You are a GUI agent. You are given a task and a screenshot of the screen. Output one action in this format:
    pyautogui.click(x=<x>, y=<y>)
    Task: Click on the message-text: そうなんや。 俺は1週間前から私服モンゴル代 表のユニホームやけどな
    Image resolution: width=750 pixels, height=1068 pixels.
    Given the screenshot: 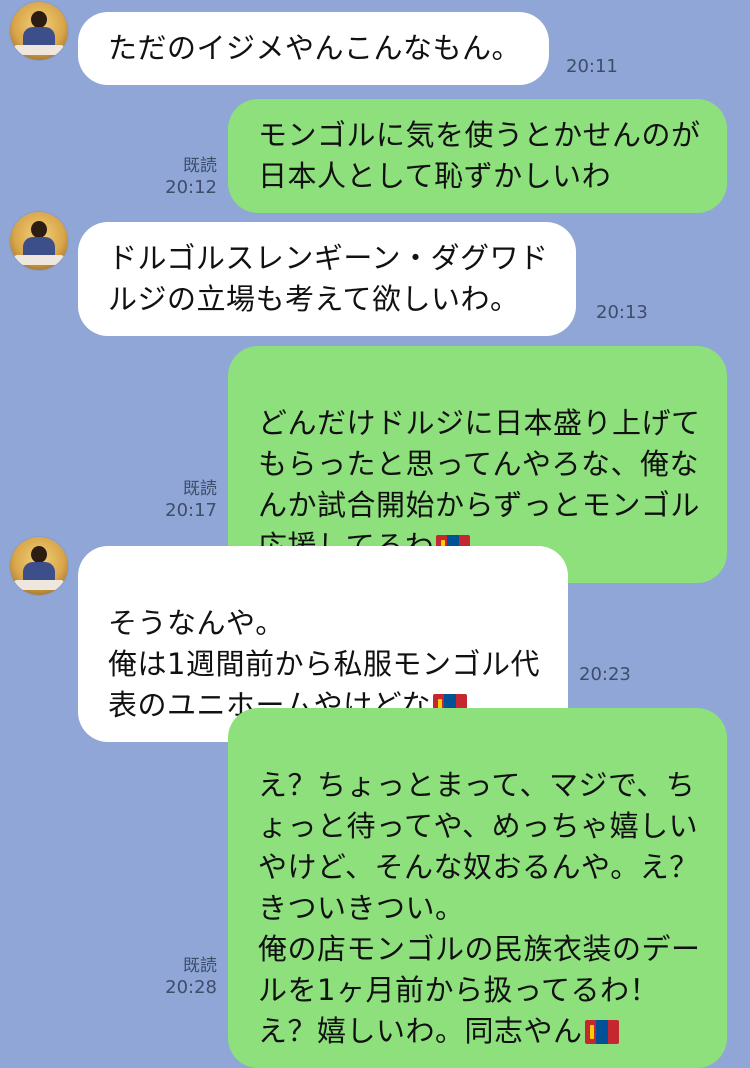 What is the action you would take?
    pyautogui.click(x=324, y=664)
    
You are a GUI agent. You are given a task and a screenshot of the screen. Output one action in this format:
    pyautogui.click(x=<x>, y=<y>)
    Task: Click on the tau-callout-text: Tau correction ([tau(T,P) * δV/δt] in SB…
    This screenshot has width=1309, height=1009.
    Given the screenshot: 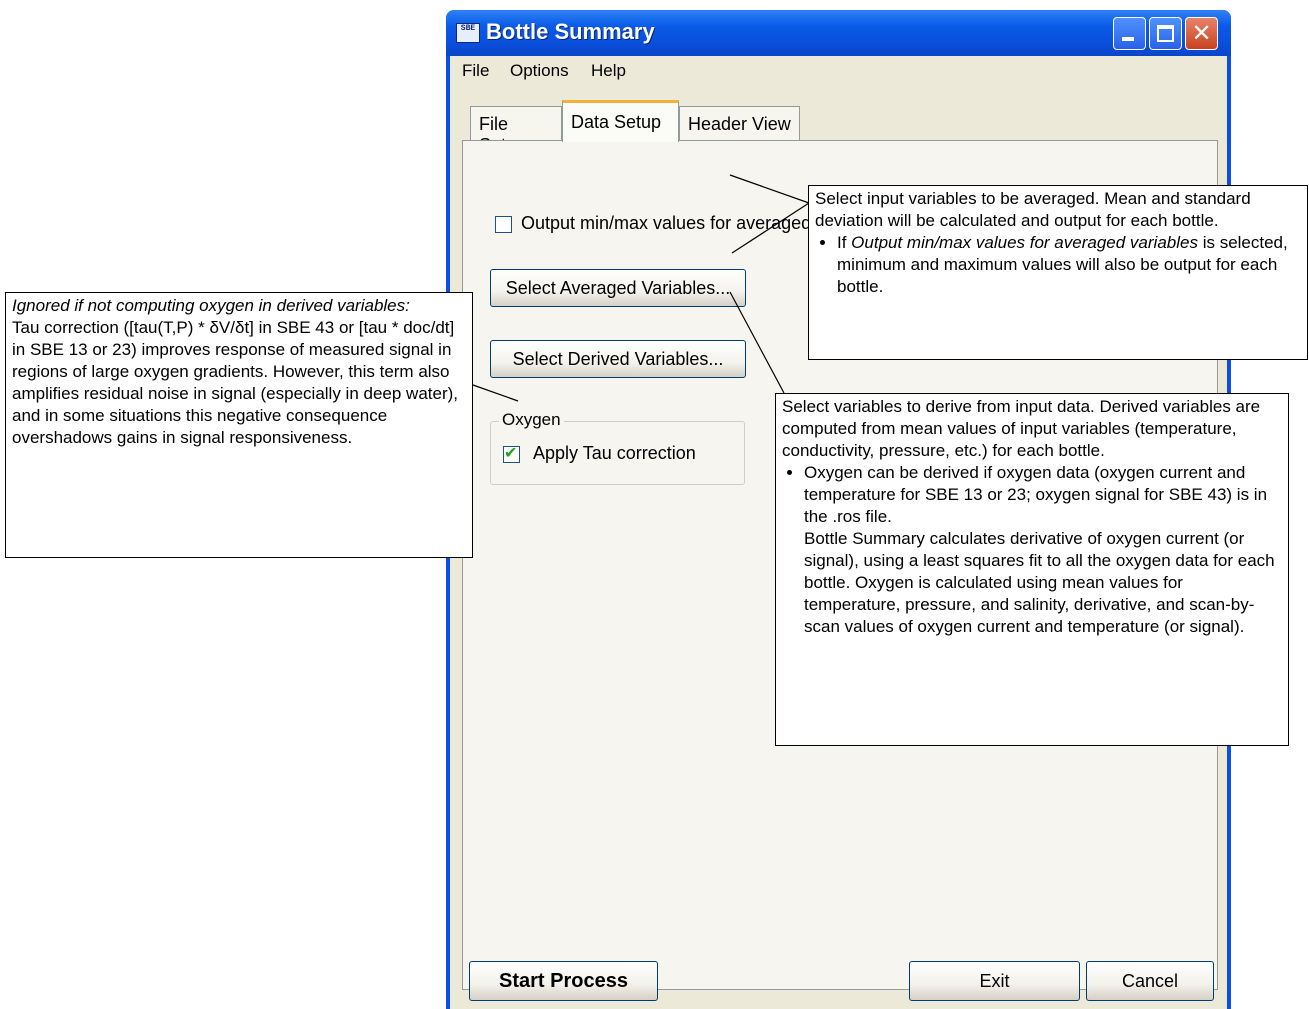 What is the action you would take?
    pyautogui.click(x=236, y=382)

▸ About this exercise:
List everything from the start of the records down to the line containing "Image resolution: width=750" as a numbered list, omitting any blank lines.

▸ Answer box:
1. You are a GUI agent. You are given a task and a screenshot of the screen. Output one action in this format:
2.     pyautogui.click(x=<x>, y=<y>)
3.     Task: Click on the message-text: そうなんや。 俺は1週間前から私服モンゴル代 表のユニホームやけどな
4.     Image resolution: width=750 pixels, height=1068 pixels.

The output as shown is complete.